My previous post contained a brief description of Data Visualization Desktop (DVD) new features in 126.96.36.199, in terms of sources, visualisations and components. In this post we're going to simulate a typical analyst use case and understand how DVD can support the process.
Data Visualisation Desktop is a tool aimed at departmental analysis, with data coming from different sources and results that need to be delivered quickly. Given the ad-hoc nature of it, traditional long term IT-driven Business Intelligence processes often won’t suffice. In this example we'll have a deep look at DVD's Data Flow component and how it can be used to create an ETL flow in order to analyse data coming from a multitude of sources. Data Flow is new functionality introduced in DVD 188.8.131.52.
Preamble: being Italian I can't avoid talking about football, the example provided in this post will analyse some Serie A data together with some Fantasy Football information in order to understand which players I should choose for my team.
In order to analyse Serie A players I based my research on the following data points:
- Players cost: Excel file containing Team, Role and Fantasy Football Cost for each Serie A player. This file can change match by match since Cost of a single players can vary reflecting his performances.
- Players statistics: CSV files containing players statistics like goal scored, yellow and red cards, assists and fantasy football mark for every match of the current and past season.
For the purpose of the example I'm assuming the Players cost file is an XLSX received manually by the analyst (think at Budget data) and the Players statistics data stored in an Hive table.
Creating Data Sources in DVD
Data Visualization Desktop has a native connector to Hive, so just need to click on "Data Sources", then Create -> Connection and select "Apache Hive". The setup is pretty simple, we need to specify the host, port, username and password of the Hive Server.
The next step is creating a new Data Source and select the newly created "TestHive" as source. The list of Hive's databases and, selecting FantasyFootball, the list of tables are visible.
After clicking on the ff_statistics table we can select and import the columns. There is also an option to check or directly enter the SQL if needed. After clicking OK (and checking that no errors arise) we are ready to use the Hive table.
The "Players Cost" Excel file, received manually by the analyst, can be directly updated using the Data Source -> Create -> Data Source -> File option.
DVD automatically detects the column types and provides a preview of the content
Once the data source is saved we are ready to start manipulating the data.
Our initial goal is to exclude from the statistics table any data quality issues.

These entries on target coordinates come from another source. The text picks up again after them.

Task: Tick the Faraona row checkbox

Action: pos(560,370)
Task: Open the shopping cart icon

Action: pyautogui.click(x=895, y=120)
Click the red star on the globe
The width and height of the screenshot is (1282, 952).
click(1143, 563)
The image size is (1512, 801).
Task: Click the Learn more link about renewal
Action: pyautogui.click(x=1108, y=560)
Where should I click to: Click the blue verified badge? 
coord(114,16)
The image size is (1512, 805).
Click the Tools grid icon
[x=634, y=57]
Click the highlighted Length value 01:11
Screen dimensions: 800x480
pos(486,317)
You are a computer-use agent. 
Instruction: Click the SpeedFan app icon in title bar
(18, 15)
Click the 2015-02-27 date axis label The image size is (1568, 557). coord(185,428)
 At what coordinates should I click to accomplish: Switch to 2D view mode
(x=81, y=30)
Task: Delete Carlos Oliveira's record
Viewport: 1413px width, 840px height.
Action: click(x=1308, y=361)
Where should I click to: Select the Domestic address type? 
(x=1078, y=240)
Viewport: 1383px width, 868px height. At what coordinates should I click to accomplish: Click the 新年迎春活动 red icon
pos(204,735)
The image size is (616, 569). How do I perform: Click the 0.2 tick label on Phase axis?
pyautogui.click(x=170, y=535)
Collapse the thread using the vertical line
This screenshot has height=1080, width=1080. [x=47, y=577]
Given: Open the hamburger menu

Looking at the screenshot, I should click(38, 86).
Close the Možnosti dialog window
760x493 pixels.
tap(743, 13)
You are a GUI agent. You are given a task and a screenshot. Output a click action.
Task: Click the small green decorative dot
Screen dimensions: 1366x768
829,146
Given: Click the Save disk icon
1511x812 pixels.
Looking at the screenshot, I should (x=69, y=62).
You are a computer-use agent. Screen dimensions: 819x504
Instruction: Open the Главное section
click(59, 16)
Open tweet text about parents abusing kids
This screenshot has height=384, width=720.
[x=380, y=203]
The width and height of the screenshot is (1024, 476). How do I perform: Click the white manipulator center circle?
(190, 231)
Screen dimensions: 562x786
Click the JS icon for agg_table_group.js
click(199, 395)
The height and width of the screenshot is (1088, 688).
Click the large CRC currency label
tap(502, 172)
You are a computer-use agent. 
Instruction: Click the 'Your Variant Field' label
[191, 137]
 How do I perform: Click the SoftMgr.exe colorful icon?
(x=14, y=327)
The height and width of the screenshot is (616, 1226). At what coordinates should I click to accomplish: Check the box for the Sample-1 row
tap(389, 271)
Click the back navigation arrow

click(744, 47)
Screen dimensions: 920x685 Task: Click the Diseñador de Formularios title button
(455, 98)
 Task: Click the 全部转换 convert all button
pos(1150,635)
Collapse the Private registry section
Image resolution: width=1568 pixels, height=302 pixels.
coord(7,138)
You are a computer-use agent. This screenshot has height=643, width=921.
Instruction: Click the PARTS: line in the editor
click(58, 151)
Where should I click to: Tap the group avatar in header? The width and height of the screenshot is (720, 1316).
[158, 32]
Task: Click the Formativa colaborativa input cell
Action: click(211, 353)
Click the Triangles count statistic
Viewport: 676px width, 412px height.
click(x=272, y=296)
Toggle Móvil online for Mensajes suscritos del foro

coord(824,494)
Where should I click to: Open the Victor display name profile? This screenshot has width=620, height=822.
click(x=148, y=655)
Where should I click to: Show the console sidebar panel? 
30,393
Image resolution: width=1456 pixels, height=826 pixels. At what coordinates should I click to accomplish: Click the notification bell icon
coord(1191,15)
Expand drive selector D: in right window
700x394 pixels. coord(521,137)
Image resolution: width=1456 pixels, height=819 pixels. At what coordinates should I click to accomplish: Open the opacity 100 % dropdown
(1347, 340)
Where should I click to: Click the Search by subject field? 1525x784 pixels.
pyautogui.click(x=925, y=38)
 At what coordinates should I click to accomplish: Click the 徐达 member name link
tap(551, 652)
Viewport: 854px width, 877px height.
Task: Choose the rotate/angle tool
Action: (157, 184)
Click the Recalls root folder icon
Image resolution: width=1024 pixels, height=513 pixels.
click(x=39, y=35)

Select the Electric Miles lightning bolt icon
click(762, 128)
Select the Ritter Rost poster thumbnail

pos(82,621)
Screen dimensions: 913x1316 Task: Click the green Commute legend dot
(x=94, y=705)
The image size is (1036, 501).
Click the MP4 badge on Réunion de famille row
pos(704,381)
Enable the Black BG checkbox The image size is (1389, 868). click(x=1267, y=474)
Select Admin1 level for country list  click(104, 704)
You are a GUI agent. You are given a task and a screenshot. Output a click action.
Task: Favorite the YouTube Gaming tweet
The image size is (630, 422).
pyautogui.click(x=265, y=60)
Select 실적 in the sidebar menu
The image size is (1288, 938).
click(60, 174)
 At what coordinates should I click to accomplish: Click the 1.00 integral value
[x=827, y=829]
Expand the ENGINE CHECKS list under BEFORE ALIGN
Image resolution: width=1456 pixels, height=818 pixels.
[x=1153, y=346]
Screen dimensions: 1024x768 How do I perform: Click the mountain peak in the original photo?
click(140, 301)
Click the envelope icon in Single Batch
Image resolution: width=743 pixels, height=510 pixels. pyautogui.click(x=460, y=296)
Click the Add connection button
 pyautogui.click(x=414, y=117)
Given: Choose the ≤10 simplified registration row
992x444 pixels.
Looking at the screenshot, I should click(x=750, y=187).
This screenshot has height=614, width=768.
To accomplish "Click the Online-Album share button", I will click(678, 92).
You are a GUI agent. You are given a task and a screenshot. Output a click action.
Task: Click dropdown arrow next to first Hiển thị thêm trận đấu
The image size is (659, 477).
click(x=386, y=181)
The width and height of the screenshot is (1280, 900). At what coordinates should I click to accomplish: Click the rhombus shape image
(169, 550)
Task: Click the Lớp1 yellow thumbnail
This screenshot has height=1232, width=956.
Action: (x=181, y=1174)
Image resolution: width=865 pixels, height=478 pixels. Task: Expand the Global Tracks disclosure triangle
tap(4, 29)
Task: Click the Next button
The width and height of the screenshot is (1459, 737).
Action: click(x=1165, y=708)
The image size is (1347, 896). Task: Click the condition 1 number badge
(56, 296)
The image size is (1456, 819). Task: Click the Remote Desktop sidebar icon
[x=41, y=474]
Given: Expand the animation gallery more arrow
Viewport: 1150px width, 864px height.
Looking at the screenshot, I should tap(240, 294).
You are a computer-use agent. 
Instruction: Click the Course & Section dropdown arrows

This could be down to invalid CSVs, as well as players not existing in "Players Cost" file (if they were sold to teams outside Serie A or they stopped their career). To do so we can use the Data Flow option included in DVD and accessible in the Data Source page.
The first step is to select ff_statistics from list of sources, right click and select "Add Step". From the list of options presented we can select Filter and remove all the invalid data by simply only include rows where the "Code" is not empty [null].
The Data Flow chart now includes the Filter component. Following step is to bring in the "Players cost" file in the flow by selecting the Add Data option. Then it's time to join the two sources, we can do that by selecting both them and choosing the Join option.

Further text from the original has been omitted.